Some employees may be frustrated that a co-worker isn't pulling their weight and that they are masking this underperformance by doing their own jobs too well. Others might be unhappy with negative feedback received in a performance review. When an employee or multiple employees become angry over performance-related issues, it can lead to a negative atmosphere. Moreover, it can lead to disturbances during review meetings. To avoid such outbursts, managers could clearly set out goals and a plan of action to help the member see where they can make up for their previous shortfalls and should provide guaranteed incentives.
Staff in customer-facing roles can experience conflict daily, due to volatile working environments. Usually, dissatisfied customers feel defrauded by the actual person selling to them, and will confront them in an aggressive manner. Trying to deal with an irate customer can be very difficult, especially if the customer feels personally defrauded and won't settle for anything less than what they've set out to get (even if you can't possibly meet their demands), so sometimes involving a manager is the best way to move forward to calm the situation down. Customers are usually happier to speak to managers because of their higher level of responsibility and their right to make a final decision on offers or refunds. Regardless of whether a manager is required to help resolve a problem, the colleague dealing with this issue should remain respectful and polite.

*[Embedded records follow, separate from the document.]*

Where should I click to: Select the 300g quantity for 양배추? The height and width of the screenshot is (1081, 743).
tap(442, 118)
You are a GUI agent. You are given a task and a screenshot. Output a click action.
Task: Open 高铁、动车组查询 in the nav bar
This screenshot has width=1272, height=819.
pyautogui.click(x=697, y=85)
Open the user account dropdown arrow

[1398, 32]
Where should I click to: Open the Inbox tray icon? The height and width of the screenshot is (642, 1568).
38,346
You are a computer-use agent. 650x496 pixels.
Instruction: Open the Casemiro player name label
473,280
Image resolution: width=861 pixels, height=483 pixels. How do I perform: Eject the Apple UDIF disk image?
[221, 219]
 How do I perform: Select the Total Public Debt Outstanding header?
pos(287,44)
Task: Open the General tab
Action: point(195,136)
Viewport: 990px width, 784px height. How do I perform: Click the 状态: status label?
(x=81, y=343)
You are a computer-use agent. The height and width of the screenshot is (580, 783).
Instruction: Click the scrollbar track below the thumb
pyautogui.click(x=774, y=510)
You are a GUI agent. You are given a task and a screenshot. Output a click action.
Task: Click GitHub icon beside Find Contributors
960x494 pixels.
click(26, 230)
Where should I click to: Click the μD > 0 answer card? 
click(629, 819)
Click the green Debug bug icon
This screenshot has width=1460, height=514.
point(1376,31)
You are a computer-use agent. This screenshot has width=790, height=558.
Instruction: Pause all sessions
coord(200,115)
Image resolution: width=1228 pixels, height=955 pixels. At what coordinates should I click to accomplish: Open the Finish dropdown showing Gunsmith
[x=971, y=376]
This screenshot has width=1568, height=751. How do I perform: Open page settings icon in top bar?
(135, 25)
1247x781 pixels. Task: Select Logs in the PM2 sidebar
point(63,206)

There are often clashes between co-workers of differing levels of responsibility within a business. Managers and their subordinates can have fallouts when managers are too authoritarian, or if their workers have the perception that they are too weak as leaders. Hands-off managers are guilty of bad communication which can often lead to less clarity of what people are expected to do. To reduce the risk of this happening, a culture of respect should be championed by all persons working for the company, particularly by management teams who should show respect to those working underneath them.